Читать «Луна с правой стороны» онлайн - страница 16
Сергей Иванович Малашкин
Отец не возражал крёстному, а только охал, сопел, да всё время растирал поясницу. А крестный всё больше и больше горячился (попади крёстному сейчас сосед — горло переест и кровь до капельки высосет):
— Только выйду я из дому на улицу, и сосед из своей закуты тоже на улицу и стоит против меня, подкашливает, а когда прокашляется, повернёт ко мне рябую свою рожу и начнёт осклабляться: „Дядя Степан, а, дядя Степан, как весна-то ноне, хорошая будет?“ — меня так всего и подмоет. Ну, думаю, сволочь, к чему-нибудь подъехать, подобраться норовит, но всю злобу — так вот и зарезал бы его — скрываю и тоже улыбаюсь: „Да, господь её знает, должна бы быть хорошей, Василь Андроныч“.
Тут отец захрипел, затряс бородой:
— Ишь ты, кум, как его величаешь. Хе-хе. Это будет не тот самый Васька Коульбарс, который жил у помещика Ширяева телохранителем ещё в пятом году?
Крёстный радостно встрепенулся:
— Так ты его знаешь? Он самый, сволочь! Здоровый верзила, носастый и с золотухой на шее, благодаря этой золотухи-то и на войну не пошёл, а то, всё может быть, там и остался бы…

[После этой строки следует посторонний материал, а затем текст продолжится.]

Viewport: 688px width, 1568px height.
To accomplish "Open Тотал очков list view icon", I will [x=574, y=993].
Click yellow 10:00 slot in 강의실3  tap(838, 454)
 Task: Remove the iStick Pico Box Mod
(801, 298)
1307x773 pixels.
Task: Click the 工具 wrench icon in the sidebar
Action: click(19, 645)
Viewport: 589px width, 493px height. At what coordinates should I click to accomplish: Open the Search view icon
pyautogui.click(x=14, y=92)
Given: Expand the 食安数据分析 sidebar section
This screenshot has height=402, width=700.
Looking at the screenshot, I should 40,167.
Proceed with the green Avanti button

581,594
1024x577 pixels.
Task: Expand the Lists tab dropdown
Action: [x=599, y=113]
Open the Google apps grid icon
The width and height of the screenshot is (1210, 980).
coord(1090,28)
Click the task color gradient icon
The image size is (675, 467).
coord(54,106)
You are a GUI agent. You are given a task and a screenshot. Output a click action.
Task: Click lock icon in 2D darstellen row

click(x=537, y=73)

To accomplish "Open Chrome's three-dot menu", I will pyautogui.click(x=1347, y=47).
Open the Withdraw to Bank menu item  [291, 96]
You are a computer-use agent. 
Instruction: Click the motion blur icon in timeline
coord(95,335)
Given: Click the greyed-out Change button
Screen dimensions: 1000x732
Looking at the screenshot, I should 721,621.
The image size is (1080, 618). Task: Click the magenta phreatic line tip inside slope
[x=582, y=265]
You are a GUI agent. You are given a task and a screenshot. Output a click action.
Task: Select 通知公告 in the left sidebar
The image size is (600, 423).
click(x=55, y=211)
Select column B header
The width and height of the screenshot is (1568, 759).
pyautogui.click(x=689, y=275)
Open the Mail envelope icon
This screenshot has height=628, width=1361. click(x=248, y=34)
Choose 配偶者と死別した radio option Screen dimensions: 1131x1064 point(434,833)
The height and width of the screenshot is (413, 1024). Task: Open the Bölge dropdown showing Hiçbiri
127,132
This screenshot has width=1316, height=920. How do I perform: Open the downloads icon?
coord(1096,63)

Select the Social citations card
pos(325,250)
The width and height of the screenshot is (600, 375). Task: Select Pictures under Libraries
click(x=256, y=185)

— Хе-хе, — скрипел отец и тряс рыжей бородой, — он в пятом году чуть барина, Николая Петровича, в могилу не вогнал, еле отлежался. Он, этот Васька-то, телохранителем служил у него и всюду его сопровождал. Едут они раз через вершину Суров, барин-то в откидной коляске, а Васька-то в седле за ним следом; видят, навстречу два волосатых студента идут и в руках свёртки держат. При виде этих студентов-то у Николая Петровича вся душа затряслась: подкатят, думает, один свёрточек под коляску и кончено всё. Но ничего не сделали, а только очень внимательно посмотрели на барина и коляску пропустили, а Ваську остановили и, было, повели с ним такую речь: „А ну-ка скажи, любезный, какого будет режима твой барин?..“ А он, как услыхал „режима“, как дёрнет лошадь и пошёл за барином, а когда нагнал коляску, барин-то у него и спроси: „Что они с тобой, Василий, говорили?“ А он вместо того, чтобы сказать, что спрашивали: „какого режима“, бухнул: „Резать велели, ваша милость“. Тут барин не выдержал и так ахнул, что от страху случилось с ним страшно неудобное и его всего мокрого и вонючего привезли домой… А кучер коренную лошадь загнал насмерть. Вот какой он был прохвост. Хе-хе.
— Это он нарочно переврал, — отставляя в сторону стакан, сказал крёстный и многозначительно добавил: — Сволочь!
(Сейчас крёстный был очень похож на Николая-угодника, и лысина у него блестела от капель пота.)